L'Explication Prémisse
Cet article impose à certaines entreprises d'envoyer leurs déclarations préalables à l'embauche (DPAE) uniquement par voie électronique : il s'agit des employeurs relevant du régime général (hors particuliers employeurs) et de ceux relevant du régime agricole, mais seulement si leur nombre de DPAE réalisées l'année précédente dépasse un seuil fixé par décret. Si l'employeur ne respecte pas cette obligation, il s'expose à une pénalité administrative calculée par salarié (son montant est fixé par décret et ne peut pas dépasser 0,5 % du plafond mensuel de la sécurité sociale par salarié). Ces pénalités sont recouvrées selon les mêmes règles que les cotisations sociales et doivent être versées au plus tard à la première échéance de cotisations de l'année suivante.
Une société de transport a réalisé 120 DPAE l'année N-1. Le décret fixe le seuil d'obligation électronique à 100 DPAE : la société est donc tenue, pour N, d'effectuer toutes ses DPAE par voie électronique (plateformes prévues par l'administration). Si la société continue d'envoyer des DPAE papier et que l'administration constate 5 recrutements non déclarés électroniquement, elle encourt une pénalité par salarié concerné.
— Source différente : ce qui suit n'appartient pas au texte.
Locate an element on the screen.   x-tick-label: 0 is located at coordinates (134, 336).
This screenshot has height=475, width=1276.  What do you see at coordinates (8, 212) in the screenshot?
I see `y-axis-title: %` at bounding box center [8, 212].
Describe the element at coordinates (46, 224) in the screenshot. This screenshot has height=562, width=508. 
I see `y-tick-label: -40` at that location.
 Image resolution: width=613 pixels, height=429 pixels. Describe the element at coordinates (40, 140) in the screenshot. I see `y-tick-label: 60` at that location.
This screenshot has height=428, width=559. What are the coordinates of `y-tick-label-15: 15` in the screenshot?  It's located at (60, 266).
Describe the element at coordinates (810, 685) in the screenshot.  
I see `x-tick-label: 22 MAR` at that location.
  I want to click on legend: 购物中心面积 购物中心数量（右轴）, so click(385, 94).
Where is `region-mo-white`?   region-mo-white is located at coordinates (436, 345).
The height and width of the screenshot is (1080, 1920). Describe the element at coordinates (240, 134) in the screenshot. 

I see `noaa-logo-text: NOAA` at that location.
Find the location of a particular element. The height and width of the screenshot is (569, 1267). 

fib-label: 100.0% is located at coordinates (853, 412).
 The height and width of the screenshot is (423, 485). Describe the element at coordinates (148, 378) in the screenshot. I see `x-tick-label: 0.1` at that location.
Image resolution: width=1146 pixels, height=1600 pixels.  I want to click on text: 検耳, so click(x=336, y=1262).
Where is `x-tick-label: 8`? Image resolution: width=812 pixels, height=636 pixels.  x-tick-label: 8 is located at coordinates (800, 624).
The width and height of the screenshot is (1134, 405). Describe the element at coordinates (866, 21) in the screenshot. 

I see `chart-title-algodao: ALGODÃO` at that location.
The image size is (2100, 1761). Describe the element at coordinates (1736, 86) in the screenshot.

À titre illustratif (hypothétique), si le plafond mensuel de la sécurité sociale est de 3 500 € et la pénalité retenue est plafonnée à 0,5 %, la sanction maximale possible serait de 17,50 € par salarié non déclaré électroniquement ; la somme due au titre de l'année devra être réglée au plus tard à la première échéance de cotisations sociales de l'année suivante.
- Obligation ciblée : concerne les employeurs du régime général (hors particuliers employeurs) et du régime agricole lorsque le nombre de DPAE de l’année précédente dépasse un seuil fixé par décret.
- Seuil fixé par décret : l’entrée en application de l’obligation dépend d’un seuil réglementaire ; toutes les entreprises ne sont donc pas automatiquement concernées.
- Mode de transmission : les DPAE doivent être transmises par voie électronique pour les employeurs assujettis.
- Sanction financière : le non-respect entraîne une pénalité par salarié, dont le montant est fixé par décret et ne peut excéder 0,5 % du plafond mensuel de la sécurité sociale par salarié.
- Recouvrement : les pénalités sont recouvrées et contrôlées selon les règles applicables aux cotisations sociales.
- Échéance de paiement : les pénalités dues pour une année civile doivent être versées au plus tard à la première date d’exigibilité des cotisations sociales de l’année suivante.
- Exclusion : les particuliers employeurs (ex : emploi à domicile via CESU) sont exclus de l’obligation électronique prévue ici.